_Problem to solve:_ Copy out the rows below word for word, omitting the pictures.

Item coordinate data
───
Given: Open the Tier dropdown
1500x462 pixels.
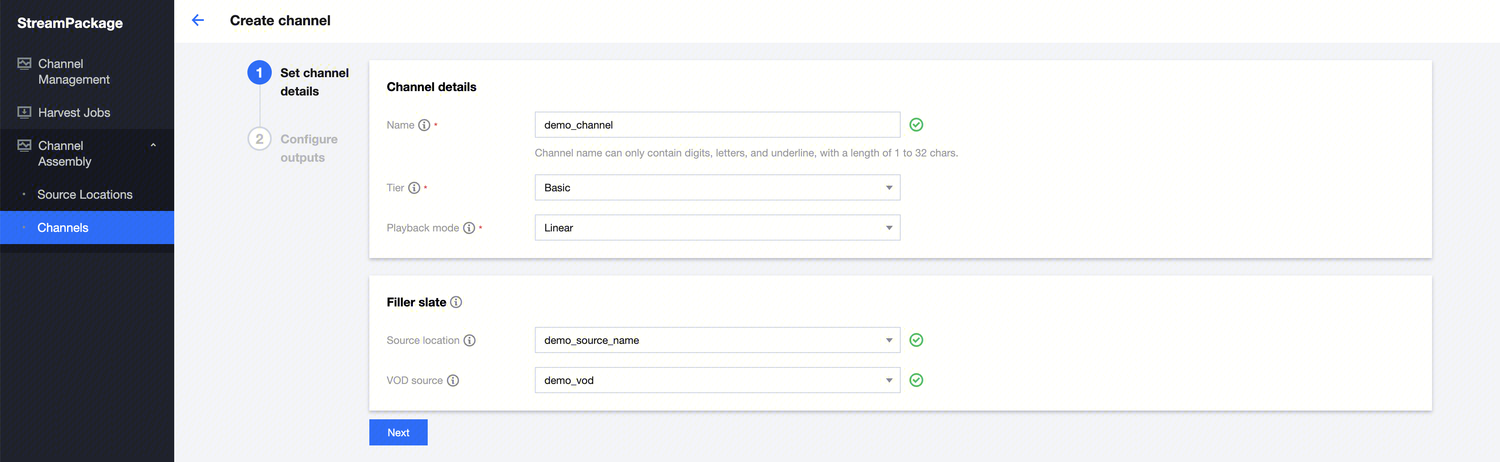Looking at the screenshot, I should click(x=717, y=188).
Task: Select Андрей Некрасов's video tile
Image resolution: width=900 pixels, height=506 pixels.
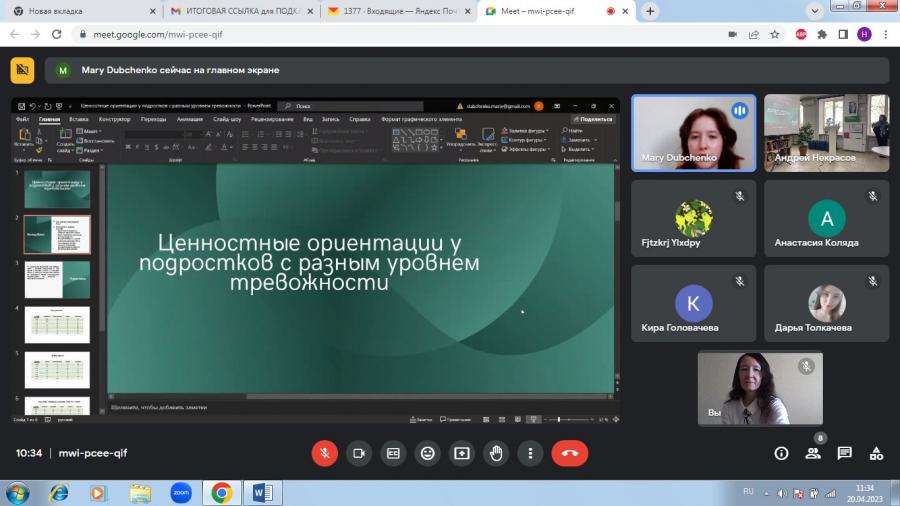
───
_Answer below:_
Given: Open the Tier dropdown
1500x462 pixels.
Looking at the screenshot, I should click(x=717, y=188).
Task: Select Андрей Некрасов's video tile
Image resolution: width=900 pixels, height=506 pixels.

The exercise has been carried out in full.